Я повернулся и побежал так быстро, как не бегал еще никогда. Беги, Суви, беги! Мне пришлось остановиться, только когда перехватило дыхание; обессилев, я упал на первом попавшемся углу. Мне не верилось, что все погибли. Амелис, Анфан, Нан. Бальестер. А битва продолжалась. Мне довелось увидеть новые сцены. Храбрецы, которые, казалось, никогда не сдадутся, прятались в своих домах. Трусы, никогда раньше не появлявшиеся на стенах, вступали в сражение с топорами в руках. Понадобилась бы целая страница этой книги, чтобы перечислить всех аристократов, которые в июне 1713 года проголосовали против обороны, а в этот день, 11 сентября 1714 года, погибли, защищая город.
Мы можем задать себе множество вопросов, и все они оправданны. Зачем понадобилось столько бесполезных жертв? Стоило ли показывать миру столько трагедий и невероятных подвигов, столько судеб, прекрасных и молниеносных? Мы теперь знаем, чем все кончилось. Закованные в цепи офицеры были отправлены в заключение в Кастилию, и в первую очередь – дон Антонио. Знамя святой Евлалии изъяли и отправили в мадридскую церковь Аточа. Целая страна долгими десятилетиями подвергалась военной оккупации, а Барселона оказалась во власти этого французского наемника, колбасника из Антверпена, – Вербома.

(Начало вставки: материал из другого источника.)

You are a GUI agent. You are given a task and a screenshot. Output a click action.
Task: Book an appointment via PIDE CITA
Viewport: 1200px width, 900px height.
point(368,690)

Мне вспоминается один командир микелетов, Жузеп Мурагес. Его протащили по всем улицам Барселоны, потом обезглавили и четвертовали. Голову Мурагеса поместили в клетку, и бурбонские власти не постыдились вывесить ее в городских воротах на устрашение мятежникам и им в назидание. Голый череп висел там долгие двенадцать лет, целых двенадцать лет, несмотря на все мольбы его вдовы.
Можно ли измыслить наказание более жестокое, чем то, которое выпало на долю Мурагеса? Да, наверное, это судьба Мануэля Десвальса. И не только из-за принятых им телесных мук, но и потому, что они не привели его к гибели. Десвальс был одним из наших командиров за пределами города. Отправляясь в изгнание, он не мог знать, что проведет там всю оставшуюся жизнь, а прожил этот человек сто лет. Представляете? Большая часть жизни вдали от родного дома, возвращение в который запрещено тебе навсегда. Сто лет. Целый век. И я иду по его стопам.
Не следовало ли мне рассказать о женщинах, о наших женщинах, о всех тех женщинах, которые нас поддерживали и плевали нам в лицо, когда мы не разрешали им сражаться на бастионах? Или о Кастельви, Франсеске Кастельви, нашем наивном капитане роты ткачей бархата? В изгнании он избрал для себя путь изящной словесности, который завел его в тупик. Кастельви упрямо решил посвятить свою жизнь написанию обширной хроники нашей войны. Десятилетиями он вел переписку с ее участниками из обоих лагерей, принадлежавшими к дюжине разных национальностей. И, превратившись в бесстрастного свидетеля всех подвигов, написал книгу в пять тысяч страниц – нет, их было еще больше. И знаешь, что с ним случилось? Так вот, при жизни этого бедняги никто не удосужился опубликовать ни одной строчки из его труда.